■ **THE PROBLEM**: Determine how many lines in the records below contain "screenshot", then state that number alone.

═════ AVAILABLE DATA ═════

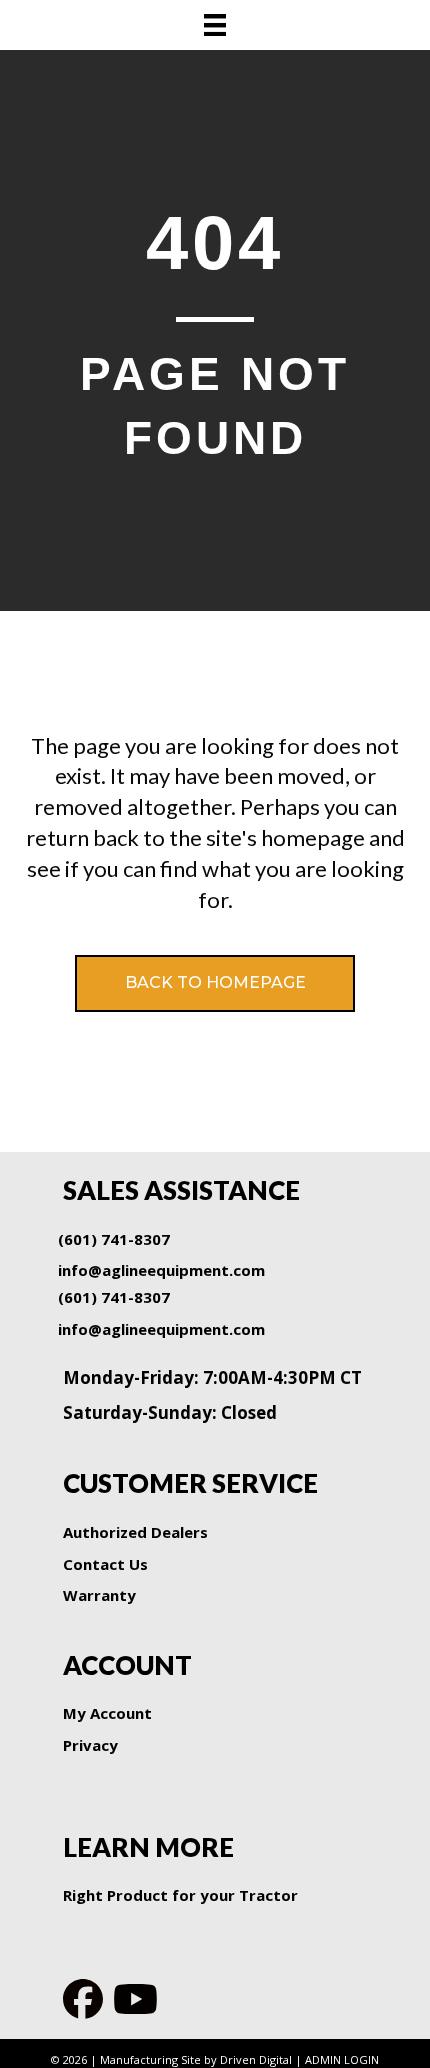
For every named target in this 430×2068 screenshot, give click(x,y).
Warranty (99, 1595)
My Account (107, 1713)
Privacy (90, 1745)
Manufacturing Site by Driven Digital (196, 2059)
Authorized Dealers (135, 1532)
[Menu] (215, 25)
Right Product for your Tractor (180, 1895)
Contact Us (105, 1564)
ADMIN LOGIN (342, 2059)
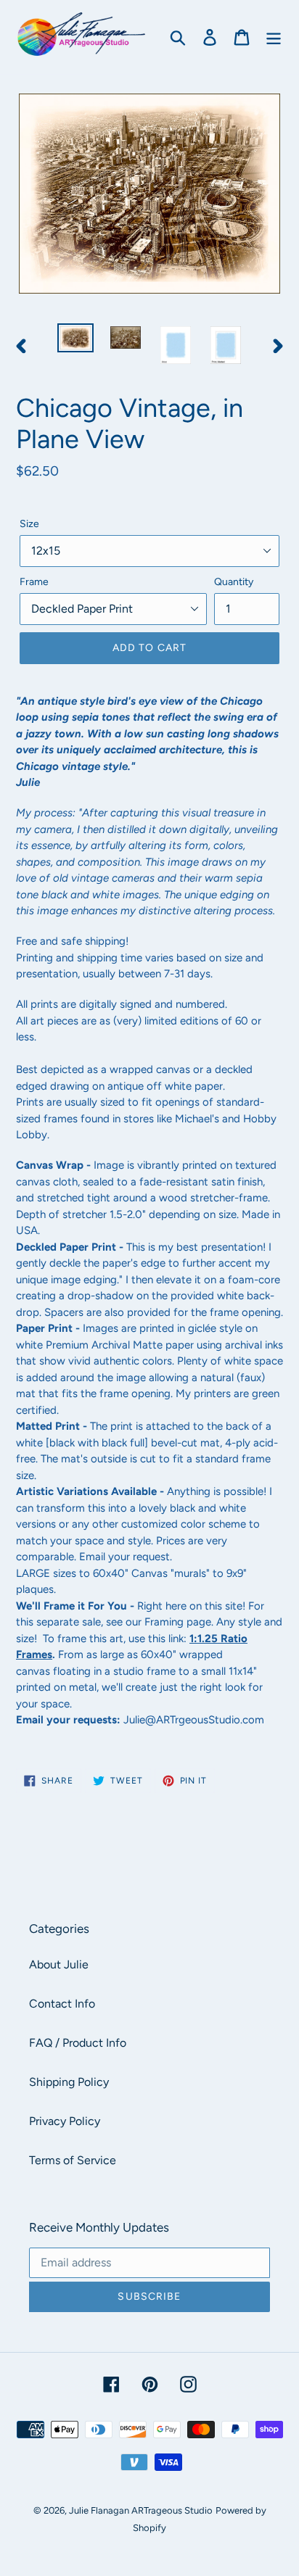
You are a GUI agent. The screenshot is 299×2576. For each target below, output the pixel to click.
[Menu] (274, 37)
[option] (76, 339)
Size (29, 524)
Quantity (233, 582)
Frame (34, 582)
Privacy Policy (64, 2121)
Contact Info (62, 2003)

═════

■ **RESULT OF THE EXERCISE**: 2